The Colorado Water Plan took 10 years to put together. This year, we began to implement it with four bills to promote water conservation and protect water rights. After this session, Coloradans are now finally allowed to collect and use rainwater.
In addition to increasing the annual per-pupil funding in this year’s budget when we were expecting major cuts, we passed one of the first and most ambitious bills in the nation to protect student privacy and ensured that homeless Colorado youth can attend our universities with in-state tuition. We invested in the Safe2Tell school violence hotline program by passing a law to provide educational materials and training to schools across the state and expanded the ability of school officials and law enforcement to take action if a patient makes a specific and significant threat against a school.

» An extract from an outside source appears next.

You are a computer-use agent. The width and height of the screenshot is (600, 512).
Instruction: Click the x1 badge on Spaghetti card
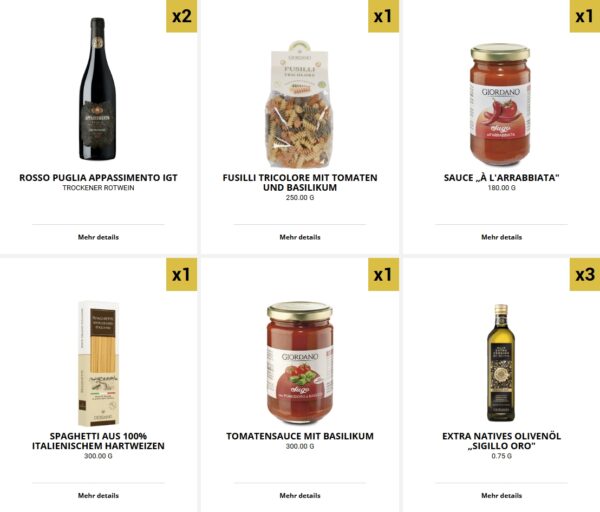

To keep hard-working Coloradans healthy, we secured $2.5 million in the state budget for family planning services, passed a bill that ensured that employers make reasonable accommodations for pregnant workers so women don’t have to choose between a paycheck and a healthy pregnancy, and established a program for rural Coloradans to prevent youth substance abuse.
Criminal justice is always an important legislative priority. Several important bills were passed including legislation to expand prohibitions on police profiling, to make sure that a police officer with a poor record doesn’t get hired in other communities, and to ensure that only licensed attorneys or persons authorized under federal law are allowed to provide legal services in an immigration issue – cracking down on those who take advantage of immigrants, claiming to have legal expertise.
But it’s our state budget that is the cornerstone of every legislative session. The heaviest lift of the session was the budget we produced for the 2016-17 fiscal year, which begins July 1. Difficult tradeoffs had to be made to keep state spending under the revenue limit written into our state constitution, but we did balance the budget.
We reduced the so-called “negative factor” by 2.8 percent – a small victory for our schools – but it still stands at a daunting $830.7 million. And other priorities had to take a reduction: We lowered general fund transfers to the state’s highway fund by 25 percent, to $150 million. We had to reduce support for hospitals by $73 million, with the impact doubled by the loss of federal matching funds, which has a major negative impact on rural hospitals. And we had to freeze investment in higher education, payment rates for medical providers and state employee salaries.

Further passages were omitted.